Рояль и Полированная Тумбочка просто выносить не могли Шерстяной Плед. Я бы, конечно, сказал: «И было за что…», но, пожалуй, всё‑таки не скажу, потому как причина довольно смехотворна. Дело в том, что и Рояль, и Полированная Тумбочка больше всего на свете берегли свои лакированные крышки и бока, а ведь Шерстяной Плед — он шерстяной плед и есть: пыли в нем иногда слишком много накапливается. Конечно, время от времени его вытряхивают на улице, но вытряхивай не вытряхивай, а всю пыль ведь не вытряхнешь всё равно! И понятно, что пыль эта особенно заметна на сверкающих поверхностях…
— Ну, вот! — жаловались друг другу Рояль и Полированная Тумбочка. — Опять пыль полетела…
И у них тут же портилось настроение.
А Шерстяной Плед сокрушённо вздыхал — и от вздоха его новое облачко пыли начинало плыть в направлении Рояля и Полированной Тумбочки, постепенно оседая на лак…
«Хоть бы меня уже скорее заменили на новый! — размышлял Шерстяной Плед. — Слышать больше не могу всего этого!»

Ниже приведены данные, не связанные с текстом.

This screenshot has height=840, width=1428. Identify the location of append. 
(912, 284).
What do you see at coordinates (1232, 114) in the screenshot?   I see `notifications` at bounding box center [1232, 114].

И, надо сказать, Шерстяной Плед имел резон для подобных размышлений. Между прочим, когда светило солнце и отражалось от крышек и боков Рояля и Полированной Тумбочки, неудобств обитателям комнаты это доставляло ничуть не меньше: лак сверкал так сильно, что ослеплял всех присутствовавших — в том числе и Шерстяной Плед. Правда, о таких вещах не принято было говорить вслух: считалось, что ни Рояль, ни Полированная Тумбочка не могут причинять никаких неудобств. А Шерстяной Плед — может.